Work item:
Below are several entries. Transcribe exactly those lines that fall from the one with "ESG (20, 1334)" through the one with "Returns / Refund", end lines included.

(Dataset entries)
Content starts

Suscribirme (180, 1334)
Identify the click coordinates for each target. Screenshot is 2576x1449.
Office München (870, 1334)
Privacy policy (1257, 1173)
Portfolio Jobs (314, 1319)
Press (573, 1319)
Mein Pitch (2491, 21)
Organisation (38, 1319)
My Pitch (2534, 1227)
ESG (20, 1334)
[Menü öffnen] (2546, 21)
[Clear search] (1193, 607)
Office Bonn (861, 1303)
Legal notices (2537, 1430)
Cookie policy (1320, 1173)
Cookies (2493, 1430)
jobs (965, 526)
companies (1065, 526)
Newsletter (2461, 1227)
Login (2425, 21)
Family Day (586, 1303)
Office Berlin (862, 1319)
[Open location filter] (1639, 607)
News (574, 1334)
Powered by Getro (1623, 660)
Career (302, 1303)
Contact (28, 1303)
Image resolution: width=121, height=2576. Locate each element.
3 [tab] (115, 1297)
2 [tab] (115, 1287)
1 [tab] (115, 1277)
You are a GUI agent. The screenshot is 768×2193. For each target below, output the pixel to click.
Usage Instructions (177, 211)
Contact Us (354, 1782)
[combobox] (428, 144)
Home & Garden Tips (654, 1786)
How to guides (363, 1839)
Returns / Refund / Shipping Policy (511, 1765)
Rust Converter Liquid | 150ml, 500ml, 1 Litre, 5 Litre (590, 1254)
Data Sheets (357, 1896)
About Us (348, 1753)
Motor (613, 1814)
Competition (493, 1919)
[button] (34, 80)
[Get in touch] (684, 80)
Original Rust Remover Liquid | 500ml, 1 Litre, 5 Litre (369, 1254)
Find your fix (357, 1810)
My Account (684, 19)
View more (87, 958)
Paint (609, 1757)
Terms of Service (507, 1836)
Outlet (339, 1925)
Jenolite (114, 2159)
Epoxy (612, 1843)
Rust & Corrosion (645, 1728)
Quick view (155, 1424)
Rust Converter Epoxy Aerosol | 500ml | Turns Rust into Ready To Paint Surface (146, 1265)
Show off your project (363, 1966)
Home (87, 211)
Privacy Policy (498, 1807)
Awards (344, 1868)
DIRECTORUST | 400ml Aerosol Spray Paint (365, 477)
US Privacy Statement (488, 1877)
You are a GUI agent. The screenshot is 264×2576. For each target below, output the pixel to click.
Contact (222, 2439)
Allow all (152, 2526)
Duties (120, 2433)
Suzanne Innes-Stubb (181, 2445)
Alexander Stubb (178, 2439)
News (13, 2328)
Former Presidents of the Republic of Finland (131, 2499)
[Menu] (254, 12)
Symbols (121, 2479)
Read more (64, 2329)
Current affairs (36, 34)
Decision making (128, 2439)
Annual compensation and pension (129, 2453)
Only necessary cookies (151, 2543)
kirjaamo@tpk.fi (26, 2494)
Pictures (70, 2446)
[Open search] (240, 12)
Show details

Content ends

Answer to this exercise:
ESG (20, 1334)
[Menü öffnen] (2546, 21)
[Clear search] (1193, 607)
Office Bonn (861, 1303)
Legal notices (2537, 1430)
Cookie policy (1320, 1173)
Cookies (2493, 1430)
jobs (965, 526)
companies (1065, 526)
Newsletter (2461, 1227)
Login (2425, 21)
Family Day (586, 1303)
Office Berlin (862, 1319)
[Open location filter] (1639, 607)
News (574, 1334)
Powered by Getro (1623, 660)
Career (302, 1303)
Contact (28, 1303)
Image resolution: width=121, height=2576. Locate each element.
3 [tab] (115, 1297)
2 [tab] (115, 1287)
1 [tab] (115, 1277)
You are a GUI agent. The screenshot is 768×2193. For each target below, output the pixel to click.
Usage Instructions (177, 211)
Contact Us (354, 1782)
[combobox] (428, 144)
Home & Garden Tips (654, 1786)
How to guides (363, 1839)
Returns / Refund / Shipping Policy (511, 1765)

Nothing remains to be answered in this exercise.